* _What is asked_
1. In the text on evaluating DSS models, what happens each time the evaluation recipe runs?
2. Summarize the text on evaluating DSS models in two sentences.
3. Pick up the text on evaluating DSS models after its last sentence and continue it.

* _Text provided_
Evaluating DSS models

To evaluate a DSS model, you must create an Evaluation recipe.

An Evaluation recipe takes as inputs:

  • an evaluation dataset

  • a model

../../_images/evaluation-recipe-flow.png

An Evaluation Recipe can have up to three outputs:

  • an Evaluation Store, containing the main Model Evaluation and all associated result screens

  • an output dataset, containing the input features, prediction and correctness of prediction for each record

  • a metrics dataset, containing just the performance metrics for this evaluation (i.e. it’s a subset of the Evaluation Store)

Any combination of those three outputs is valid.

Each time the evaluation recipe runs, a new Model Evaluation is added into the Evaluation Store.

Note

This applies both to models trained using DSS visual machine learning and imported MLflow models

Configuration of the evaluation recipe

../../_images/evaluation-recipe.png

In this screen, you can:

  • Select the model version to evaluate. Default is the active version.

  • Set the human readable name of the evaluation. Defaults to date and time.

  • (Advanced) Override the unique identifier of the new Model Evaluation in the output Evaluation Store. Should only be used if you want to overwrite an evaluation. Default is a random string.

* _Supplied data_
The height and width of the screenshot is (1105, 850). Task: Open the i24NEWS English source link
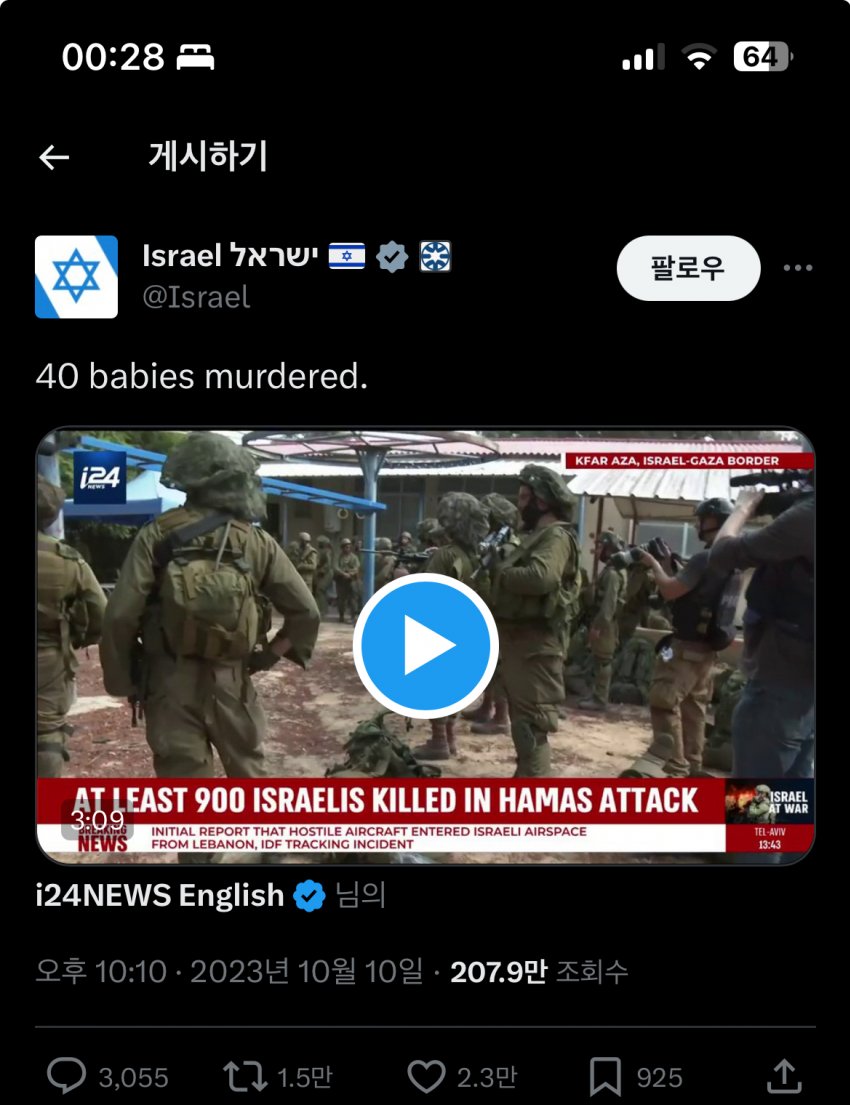coord(159,895)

* _Responses by task_
1. A new Model Evaluation is added into the Evaluation Store.

2. To evaluate a DSS model, you create an Evaluation recipe that takes an evaluation dataset and a model as inputs and can produce any combination of three outputs: an Evaluation Store, an output dataset, and a metrics dataset. Each run adds a new Model Evaluation to the Evaluation Store, and the recipe's configuration screen lets you select the model version, set a readable name for the evaluation, and optionally override its unique identifier.

3.
Other items in the Output block relate to the output dataset. The Metrics block controls what is output in the metrics dataset.

Labels

Both the Evaluation Recipe and Standalone Evaluation Recipe allow the definition of labels that will be added to the computed Model Evaluation. Those labels may be useful to implement your own semantics. See Analyzing evaluation results for additional information.

Sampling

A Model Evaluation (ME) uses a sample of at most 20000 lines. By default, the 20000 first lines of the evaluation dataset will be used. You can adjust the sampling method, but the sample used by the ME will always have a maximal length of 20000 lines.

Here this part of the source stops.